The Southern Cross is one of the best known patterns in the night sky, and the most familiar star pattern for us in the southern hemisphere.
Composed of five stars it forms the shape of a cross and is the most distinctive feature of the constellation Crux. It is the smallest constellation in the sky. The Southern Cross is notable for containing two bright stars, Acrux and Gacrux, the top and bottom stars which point the way to the Southern Celestial Pole.
It is one of the easiest star groups to identify in the sky and it has significance in a number of cultures in the southern latitudes.
The five stars that form it are represented on the flags of Australia, New Zealand, Papua New Guinea, Samoa, and Brazil. The Southern Crossx is also included in the national anthems of Australia and Brazil.
The Southern Cross dominates the Crux constellation and so is often confused for the constellation itself. The constellation Crux or Crucis contains many more than five stars. The stars that form the cross pattern are the brightest ones. The cross-shaped pattern can easily be seen from the southern latitudes at any time of year.
Observers in the tropical latitudes of the northern hemisphere can see it near the horizon in winter and spring, but only for a few hours every night. I once saw it around early June on the Tropic of Cancer.
The Southern Cross is located near the larger constellation Centaurus, which surrounds it on three sides. Crux constellation is also bordered by Musca, the Fly.
To find the Southern Cross, first look for the two very bright stars nearby, Alpha and Beta Centauri. Following a line from Alpha to Beta Centauri will take you near Gamma Crucis, the top star in the cross.
The Southern Cross spans only six degrees from north to south.

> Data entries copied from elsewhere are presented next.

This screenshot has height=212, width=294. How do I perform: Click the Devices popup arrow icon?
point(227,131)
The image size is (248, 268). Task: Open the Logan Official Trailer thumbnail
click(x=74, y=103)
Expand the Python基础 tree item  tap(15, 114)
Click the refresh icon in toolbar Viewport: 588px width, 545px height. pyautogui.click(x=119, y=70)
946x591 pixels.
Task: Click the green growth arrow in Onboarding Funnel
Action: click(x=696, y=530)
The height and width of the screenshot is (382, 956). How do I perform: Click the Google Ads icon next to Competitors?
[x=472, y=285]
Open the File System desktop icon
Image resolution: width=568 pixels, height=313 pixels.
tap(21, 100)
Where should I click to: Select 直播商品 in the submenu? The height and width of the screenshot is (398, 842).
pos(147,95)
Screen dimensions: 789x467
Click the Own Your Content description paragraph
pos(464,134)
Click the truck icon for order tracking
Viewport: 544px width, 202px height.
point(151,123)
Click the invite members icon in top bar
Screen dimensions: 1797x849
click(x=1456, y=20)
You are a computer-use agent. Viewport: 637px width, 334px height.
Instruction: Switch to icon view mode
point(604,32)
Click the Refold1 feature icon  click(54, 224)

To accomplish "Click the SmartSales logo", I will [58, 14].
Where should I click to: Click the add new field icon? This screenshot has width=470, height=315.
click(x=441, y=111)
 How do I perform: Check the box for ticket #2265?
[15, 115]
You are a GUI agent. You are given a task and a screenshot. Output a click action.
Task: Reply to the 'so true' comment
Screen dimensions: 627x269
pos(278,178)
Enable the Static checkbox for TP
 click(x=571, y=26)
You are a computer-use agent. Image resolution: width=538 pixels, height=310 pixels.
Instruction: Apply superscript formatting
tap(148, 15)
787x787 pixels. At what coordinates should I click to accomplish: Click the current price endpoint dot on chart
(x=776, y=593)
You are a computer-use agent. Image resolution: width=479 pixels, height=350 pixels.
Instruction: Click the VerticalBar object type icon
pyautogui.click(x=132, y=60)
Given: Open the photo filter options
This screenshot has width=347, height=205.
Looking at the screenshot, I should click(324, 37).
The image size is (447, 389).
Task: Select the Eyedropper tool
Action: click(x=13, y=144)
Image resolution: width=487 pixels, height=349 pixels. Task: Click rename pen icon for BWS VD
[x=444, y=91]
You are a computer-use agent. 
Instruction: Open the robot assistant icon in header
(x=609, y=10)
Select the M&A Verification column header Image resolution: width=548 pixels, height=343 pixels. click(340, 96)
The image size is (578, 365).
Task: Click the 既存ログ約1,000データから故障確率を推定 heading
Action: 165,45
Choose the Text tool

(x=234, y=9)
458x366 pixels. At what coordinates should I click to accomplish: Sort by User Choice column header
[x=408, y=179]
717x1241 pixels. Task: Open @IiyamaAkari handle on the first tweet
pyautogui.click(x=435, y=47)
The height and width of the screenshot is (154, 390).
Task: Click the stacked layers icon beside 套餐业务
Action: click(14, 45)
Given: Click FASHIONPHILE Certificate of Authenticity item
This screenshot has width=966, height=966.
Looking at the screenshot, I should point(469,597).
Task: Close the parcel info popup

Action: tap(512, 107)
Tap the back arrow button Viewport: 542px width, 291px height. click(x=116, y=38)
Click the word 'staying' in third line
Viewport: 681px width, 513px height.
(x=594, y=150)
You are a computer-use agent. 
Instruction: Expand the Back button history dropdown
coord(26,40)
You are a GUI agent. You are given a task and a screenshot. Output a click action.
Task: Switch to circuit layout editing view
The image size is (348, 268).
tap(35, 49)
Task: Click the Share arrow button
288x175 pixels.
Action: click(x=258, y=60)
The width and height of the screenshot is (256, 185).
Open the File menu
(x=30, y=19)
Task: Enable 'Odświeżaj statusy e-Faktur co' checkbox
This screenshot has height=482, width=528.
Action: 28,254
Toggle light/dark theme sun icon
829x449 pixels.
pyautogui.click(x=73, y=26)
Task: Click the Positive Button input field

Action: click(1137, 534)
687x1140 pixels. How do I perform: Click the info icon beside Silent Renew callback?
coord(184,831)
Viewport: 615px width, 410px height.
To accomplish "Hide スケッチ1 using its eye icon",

The Southern Cross should not be confused with the so-called False Cross, formed by four other bright stars in the vicinity. The X-shaped False Cross bears a slight resemblance to the Southern Cross and is oriented in approximately the same way, but the four stars – two belonging to the constellation Vela, the Sails, and two to Carina, the Keel – are located a bit farther to the north, and they do not point to the Southern Celestial Pole. They will, however, mark the pole’s location around the year 8600, when the pole has gradually shifted to a point just east to the intersection of the False Cross’ cross-arms.